We need to bring the ambitions, the foibles and the soul of immigrant America into the collective American mind. And for that we need television shows and movies, and more novels, poems, paintings and songs. High art and low. We need stories told in Spanglish and Korean slang, and erudite English, and in bright and moody colors by artists who represent the sons and daughters of the African, Latino and Asian diasporas.

...Art and culture might seem like a luxury at this dark moment, with the Trump administration’s announcement that 200,000 Salvadorans who have lived here legally since 2001 will be forced to leave, and with young Dreamers brought to this country when they were just children left to face an uncertain status after the government reopened without Congress securing protections for them.

But when a people see their humanity denied, art is a defense of that humanity. Perhaps President Trump understood this when he proposed eliminating the National Endowment for the Arts and the National Endowment for the Humanities last year.

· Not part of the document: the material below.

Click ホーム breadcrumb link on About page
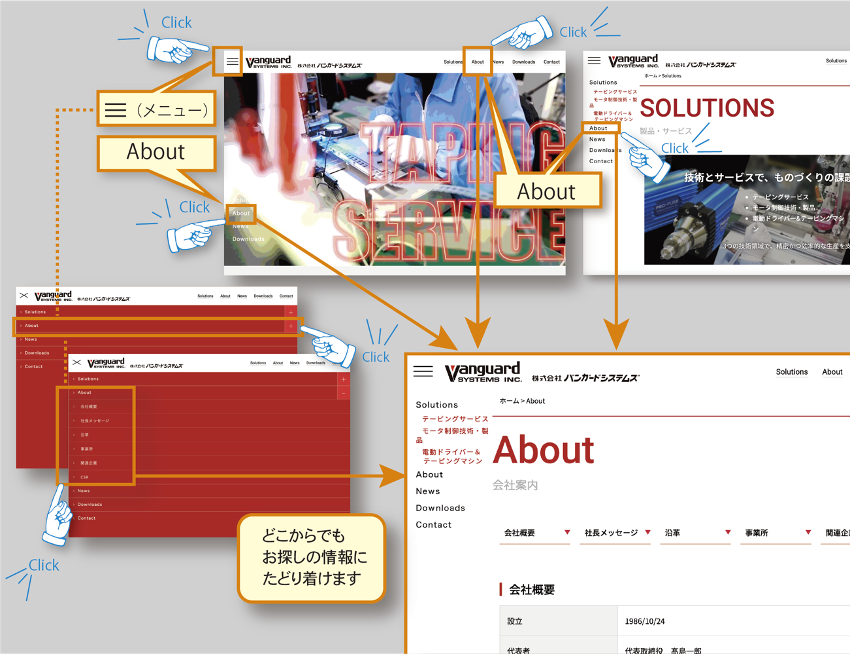The height and width of the screenshot is (654, 850). [508, 401]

...This normalization of Latino and immigrant culture is an essential act in the Trump era, a time when I’ve heard stories about white school kids yelling “Trump!” at their brown-skinned classmates as if it were a slur meant to remind them of their inherently second-class status. Resisting the spread of hatred requires all sorts of actions. Go to a march, call your representative — but also bring a great work of literature by an immigrant writer to your book club and support arts education everywhere.

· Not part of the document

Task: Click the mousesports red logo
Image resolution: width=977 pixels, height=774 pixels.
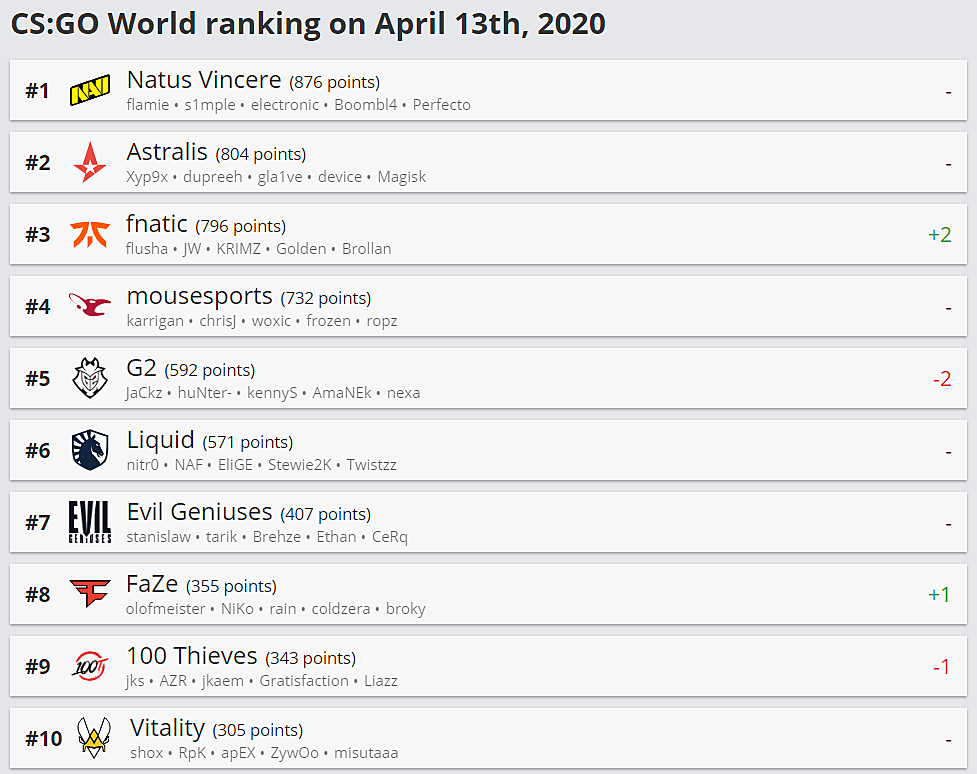Action: [90, 305]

When we feel powerless to stop the hatred and injustice directed at our people, we should remember art’s potential to enlighten the uninformed and to slowly eat away at prejudice.

...I feel a renaissance coming. I see it in the discipline and ambition of our young people. They eat Oaxacan mole and Korean kimchi, and they read, joke and create in Spanish, Amharic, Creole and Arabic. But above all, they also employ the same language used by James Joyce and James Baldwin: English, spoken with accents from the Midwest, New Jersey and East Los Angeles, and all the other places they call home."

THE NEW YORK TIMES: We Need Protests. And Paintings.